Supplied entries:
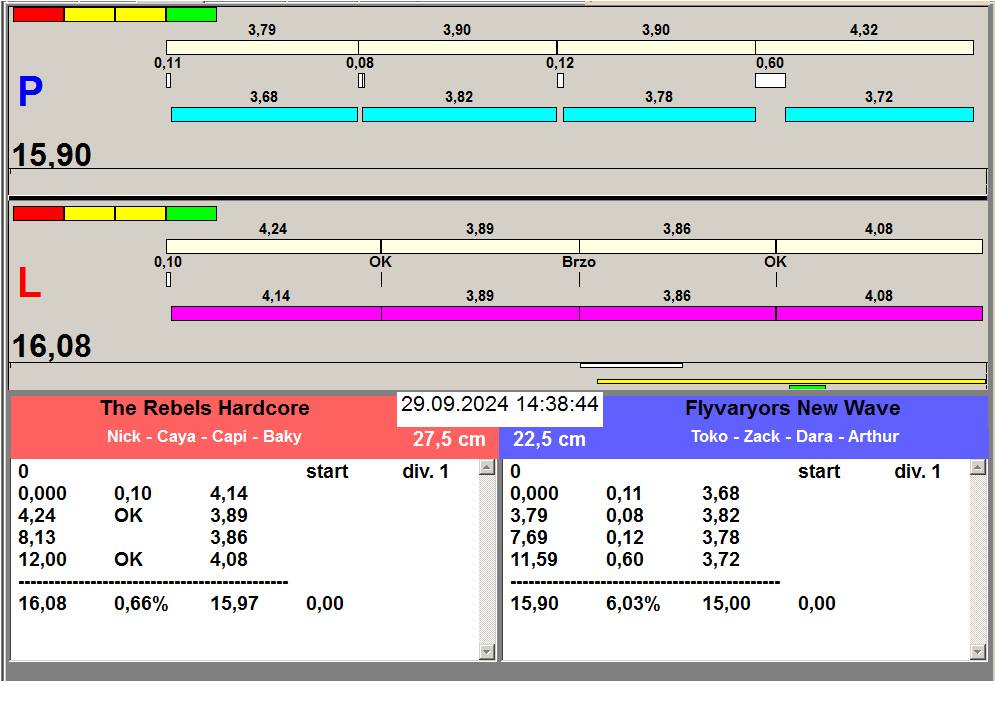Click the green light in the L lane
Screen dimensions: 995x716
(191, 214)
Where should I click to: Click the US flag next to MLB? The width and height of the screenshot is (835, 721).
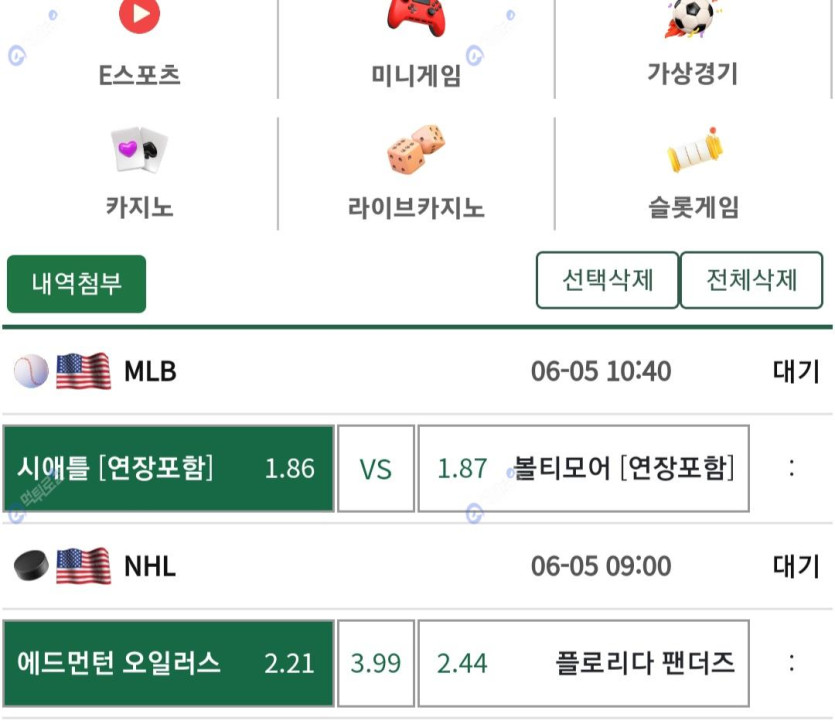[84, 371]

Task to complete: Copy the lines above word for word, omitting the pictures.

Task result:
Click the green light in the L lane
Screen dimensions: 995x716
(191, 214)
Where should I click to: Click the US flag next to MLB? The width and height of the screenshot is (835, 721).
[84, 371]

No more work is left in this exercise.